[DOCUMENT SECTION]:
I have a very clear cut view of androids and their place in the world.  And it comes with some irony because I do love the idea of them being our “equals”.  I love the idea of seeing a robot/android/automaton walking and living among us, contributing to society and forging memories.  Just today I watched the second Avengers movie, and the sight of Vision filled me with excitement and wonder.  How could you not marvel (no pun intended) at the spectacle of man achieving such a feat?

On the other end, I wrestle with my agnostic nature.  If I were to believe in souls, then I’d believe that robots/androids/auomatons do not have such things.  But if I don’t believe in them, then what basis do I have to discriminate?  In a way, someone in a wonderful future full of these “living” machines might consider me a bigot and neanderthal.  But for now, I believe I’m in the minority.  I just have trouble justifying that view with logic.  If you strip away gods and our attachment to souls and an afterlife, then life is a thing that’s tenuous and slippery to describe.  I don’t think we can really define life.  It’s as difficult as defining what a planet is.  It’s an arbitrary descriptor that we apply to classify things.  But in this episode, that arbitrary descriptor makes for a stark contrast in how one living thing is treated from another.  Sadly, the only thing I can clearly define for myself is my stance on automatons in this extreme circumstance; the moment a creature loses itself and becomes a harm to others, it must die.

[INFORMATION SUPPLIED]:
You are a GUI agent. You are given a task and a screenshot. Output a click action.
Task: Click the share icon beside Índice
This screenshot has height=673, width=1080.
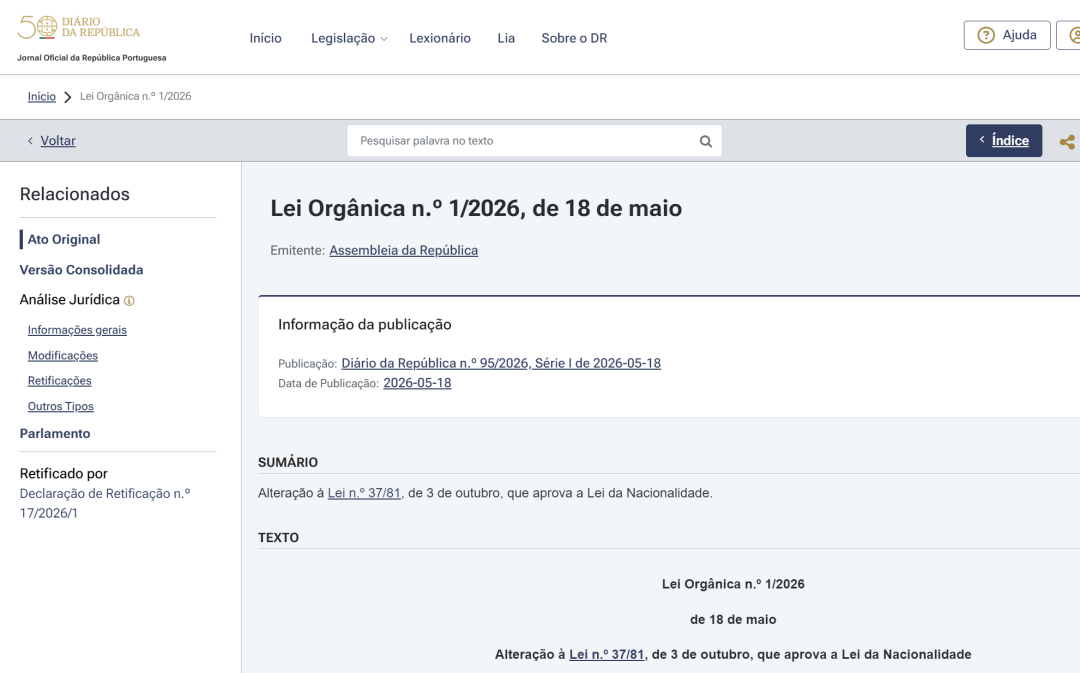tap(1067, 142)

...

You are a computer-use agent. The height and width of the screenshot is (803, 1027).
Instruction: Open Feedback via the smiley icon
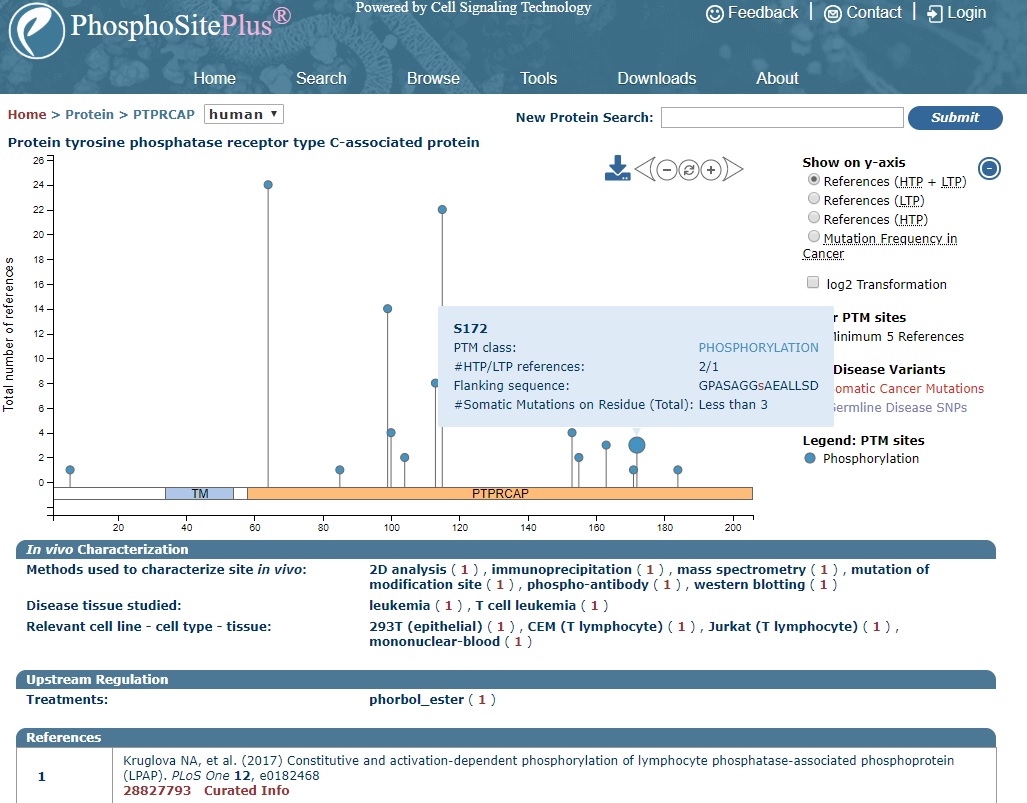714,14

...

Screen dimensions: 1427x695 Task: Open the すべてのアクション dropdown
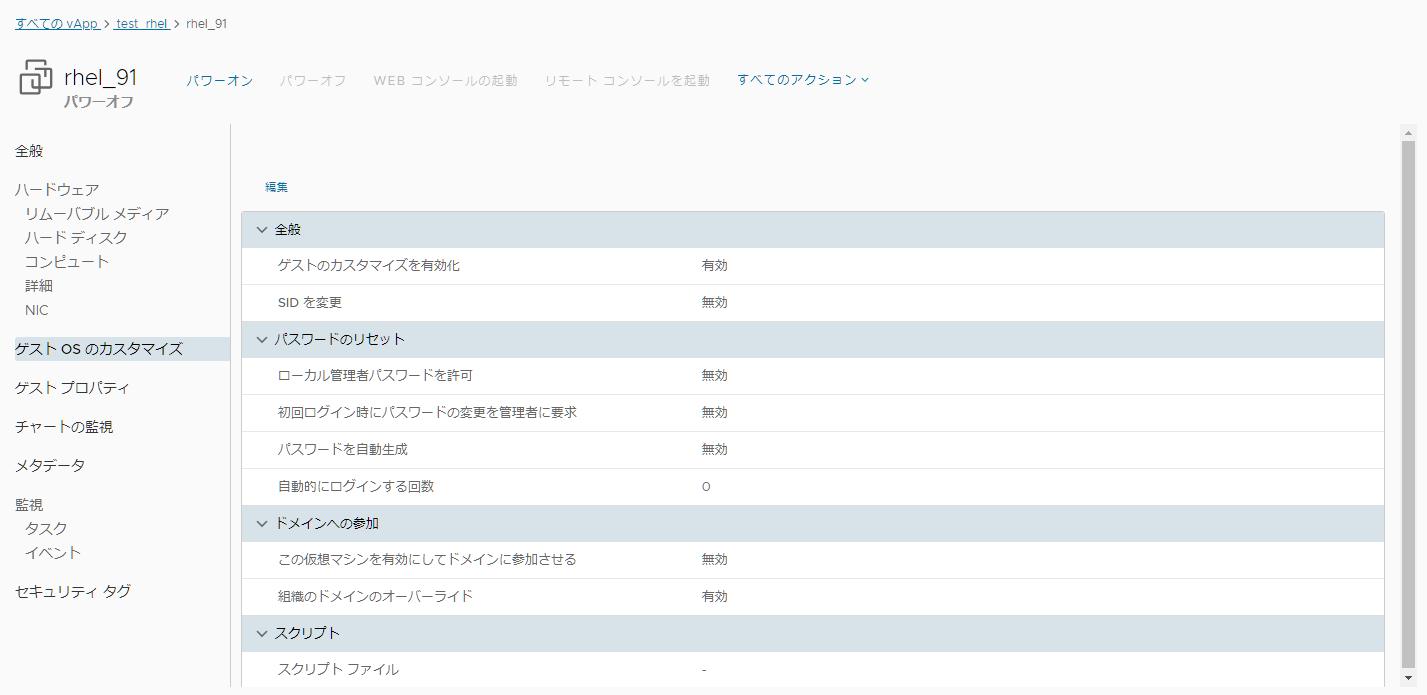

[DIRECTIONS]:
1. In the passage on androids, list every activity the writer imagines a robot/android/automaton doing among us.
2. Please quote the passage on androids word for word, starting with "I have a very" and going on through "such a feat?".
The listing above stands apart from the passage on androids.

[ANSWERS]:
1.
- walking
- living among us
- contributing to society
- forging memories

2.
I have a very clear cut view of androids and their place in the world.  And it comes with some irony because I do love the idea of them being our “equals”.  I love the idea of seeing a robot/android/automaton walking and living among us, contributing to society and forging memories.  Just today I watched the second Avengers movie, and the sight of Vision filled me with excitement and wonder.  How could you not marvel (no pun intended) at the spectacle of man achieving such a feat?